Encouraged by the potency of IO-LAHP NPs in vitro, we further assessed their efficacy in inhibiting tumor growth in vivo. Nude mice with subcutaneous U87MG tumors were intravenously injected with different formulations (IO-LAHP, IO-LA, or Au-LAHP NPs), with PBS as a control. Due to the different antioxidant response between cancer and normal cells to oxidative stress, the off-target accumulation and the potential side effect of IO-LAHP NPs to normal cells could be minimized by controlling the treatment dose. The mice groups were injected with a total of three doses, each of 3.0 mg/kg of nanoparticles (metal to body weight), once daily at every three days. During this study, MR images of mouse tumors were acquired to anatomically evaluate the potential changes in tumors. As presented in Figure 4a, lesions were found in tumor of mice treated with IO-LAHP NPs (yellow arrow, dark plaque) at 6, 12, and 18 days after the first treatment compared with those of control group. The overall tumor growth of the mouse treated with IO-LAHP NPs was significantly suppressed after the treatments (Figure 4b and Figure S19). It is worth noting that mouse groups treated with IO-LA and Au-LAHP NPs also showed considerable delay of tumor growth compared with that treated with PBS, which could be due to the mild effect of iron induced pro-inflammatory macrophage polarization by IO-LA NPs and the gradual release of ROS by Au-LAHP NPs.^[22] The hematoxylin and eosin (H&E) staining of tumor issues dissected from IO-LAHP treated mice showed obviously condensed cell nucleus compared with that of control groups (Figure 4c and Figure S20). We further employed TUNEL staining to confirm that tumors treated with IO-LAHP NPs underwent significantly higher level of apoptotic cancer death than those control groups (Figure 4d and Figure S21). The tumor sectional TEM images further revealed chromatin condensation and fragmentation and apoptotic bodies in tumors of mice treated with IO-LAHP NPs whereas these apoptotic features were not found in the control groups (Figure 4e,f and Figure S22).

Figure 4.

(a) Typical MR images of mouse tumors after treatment with IO-LAHP or IO-LA (control) NPs through intravenous injection with a dose of 3.0 mg/kg with respect to metal mass to body weight. Images were acquired at 6, 12, and 18 days after first treatment. Yellow arrows (upper) indicate potential lesion in tumors. (b) Overall tumor growth inhibition curves of mouse group treated with different formulations with total of three doses every three days (black triangles). Data represents to mean ± s.d. (n = 5/group, **P < 0.01). (c, d) H&E and TUNEL/PI staining of tumor sections after treatment, respectively. Sectional TEM images of (e) a healthy and (f) a treated tumor with IO-LAHP NPs. Yellow arrows show the chromatin condensation and fragmentation (red dotted square) and the presence of apoptotic bodies (green dotted square).

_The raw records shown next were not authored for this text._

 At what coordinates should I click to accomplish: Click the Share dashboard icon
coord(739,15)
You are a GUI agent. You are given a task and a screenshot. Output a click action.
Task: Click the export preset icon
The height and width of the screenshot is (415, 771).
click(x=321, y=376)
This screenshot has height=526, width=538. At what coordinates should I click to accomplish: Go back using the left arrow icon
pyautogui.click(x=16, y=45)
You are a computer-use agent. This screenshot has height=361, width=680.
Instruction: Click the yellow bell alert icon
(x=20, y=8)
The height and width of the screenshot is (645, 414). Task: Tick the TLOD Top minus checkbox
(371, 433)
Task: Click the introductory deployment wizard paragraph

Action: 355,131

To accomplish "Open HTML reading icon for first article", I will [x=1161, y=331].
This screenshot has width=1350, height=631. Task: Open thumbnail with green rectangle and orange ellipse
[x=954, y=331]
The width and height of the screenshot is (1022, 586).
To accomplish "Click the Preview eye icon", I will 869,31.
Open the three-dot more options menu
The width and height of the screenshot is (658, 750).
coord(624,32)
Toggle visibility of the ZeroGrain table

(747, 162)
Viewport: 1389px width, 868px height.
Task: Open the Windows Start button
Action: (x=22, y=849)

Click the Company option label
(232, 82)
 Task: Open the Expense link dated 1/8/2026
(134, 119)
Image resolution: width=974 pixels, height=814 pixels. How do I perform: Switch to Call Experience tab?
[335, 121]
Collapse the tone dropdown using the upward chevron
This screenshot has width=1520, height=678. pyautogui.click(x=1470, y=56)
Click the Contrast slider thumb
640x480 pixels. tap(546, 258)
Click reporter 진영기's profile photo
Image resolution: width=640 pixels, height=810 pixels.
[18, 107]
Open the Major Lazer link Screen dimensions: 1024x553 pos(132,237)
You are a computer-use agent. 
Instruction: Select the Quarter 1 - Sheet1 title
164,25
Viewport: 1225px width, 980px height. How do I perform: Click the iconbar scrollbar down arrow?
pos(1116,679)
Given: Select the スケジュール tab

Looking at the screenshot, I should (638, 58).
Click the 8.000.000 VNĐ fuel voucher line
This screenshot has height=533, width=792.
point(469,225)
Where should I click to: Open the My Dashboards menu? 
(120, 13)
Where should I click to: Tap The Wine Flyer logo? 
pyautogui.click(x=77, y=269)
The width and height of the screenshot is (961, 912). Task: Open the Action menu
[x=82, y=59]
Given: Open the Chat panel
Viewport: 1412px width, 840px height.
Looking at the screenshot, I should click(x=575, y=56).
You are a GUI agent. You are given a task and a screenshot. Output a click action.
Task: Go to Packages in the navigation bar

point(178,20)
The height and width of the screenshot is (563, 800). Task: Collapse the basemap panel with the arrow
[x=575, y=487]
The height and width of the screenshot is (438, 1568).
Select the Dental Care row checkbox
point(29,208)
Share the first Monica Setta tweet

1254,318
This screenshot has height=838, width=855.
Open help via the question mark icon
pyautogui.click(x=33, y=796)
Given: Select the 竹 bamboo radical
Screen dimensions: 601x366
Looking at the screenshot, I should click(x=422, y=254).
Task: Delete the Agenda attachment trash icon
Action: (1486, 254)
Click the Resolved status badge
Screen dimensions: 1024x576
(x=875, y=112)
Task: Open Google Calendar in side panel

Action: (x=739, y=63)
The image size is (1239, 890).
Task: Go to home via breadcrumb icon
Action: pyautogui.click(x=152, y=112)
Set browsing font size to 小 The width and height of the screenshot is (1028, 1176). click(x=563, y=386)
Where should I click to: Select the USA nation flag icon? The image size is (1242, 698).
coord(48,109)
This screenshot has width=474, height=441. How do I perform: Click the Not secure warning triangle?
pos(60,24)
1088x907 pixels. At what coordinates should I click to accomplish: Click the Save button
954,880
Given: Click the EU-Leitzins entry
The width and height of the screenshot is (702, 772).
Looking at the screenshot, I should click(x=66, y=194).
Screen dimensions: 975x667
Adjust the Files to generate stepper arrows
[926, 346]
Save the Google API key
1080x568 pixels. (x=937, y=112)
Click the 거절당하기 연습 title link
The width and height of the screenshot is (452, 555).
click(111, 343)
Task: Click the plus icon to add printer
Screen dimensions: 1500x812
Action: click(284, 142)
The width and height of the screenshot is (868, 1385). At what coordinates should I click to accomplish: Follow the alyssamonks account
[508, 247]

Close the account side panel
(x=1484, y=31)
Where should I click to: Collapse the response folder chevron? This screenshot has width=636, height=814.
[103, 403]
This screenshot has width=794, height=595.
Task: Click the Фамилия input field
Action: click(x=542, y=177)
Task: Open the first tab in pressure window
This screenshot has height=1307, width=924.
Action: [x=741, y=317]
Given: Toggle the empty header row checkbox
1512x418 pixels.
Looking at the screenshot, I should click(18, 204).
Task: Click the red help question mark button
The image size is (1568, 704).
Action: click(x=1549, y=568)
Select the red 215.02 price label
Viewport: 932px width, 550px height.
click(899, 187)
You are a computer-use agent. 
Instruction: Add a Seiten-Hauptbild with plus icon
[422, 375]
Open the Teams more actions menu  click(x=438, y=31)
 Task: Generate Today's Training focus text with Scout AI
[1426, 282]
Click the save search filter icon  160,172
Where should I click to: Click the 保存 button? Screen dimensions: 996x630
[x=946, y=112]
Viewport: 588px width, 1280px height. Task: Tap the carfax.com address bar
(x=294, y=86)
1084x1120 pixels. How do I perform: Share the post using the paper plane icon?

In conclusion, we have developed an activatable ¹O₂ generation system through modulating a biochemical reaction between LAHP and catalytic iron(II) ions. The engineered IO-LAHP NPs are capable of inducing apoptotic cancer death both in vitro and in vivo through the ¹O₂ generation and the subsequent ROS mediated mechanism, which substantially inhibited U87MG tumor growth by intravenous administration. Importantly, the oxygen containing LAHP molecules and the acidic-pH induced release of iron(II) ions from IO NPs turn into the preferential ¹O₂ generation specifically in tumor, which kill cancers independent of oxygen or other external stimuli. Ultimately, this study potentiates the engineered biochemical reaction as a fruitful ROS resource to induce cancer cell death, which may shed light on the development of cancer treatment strategies by other biochemical reactions or substances enabling the generation of ROS.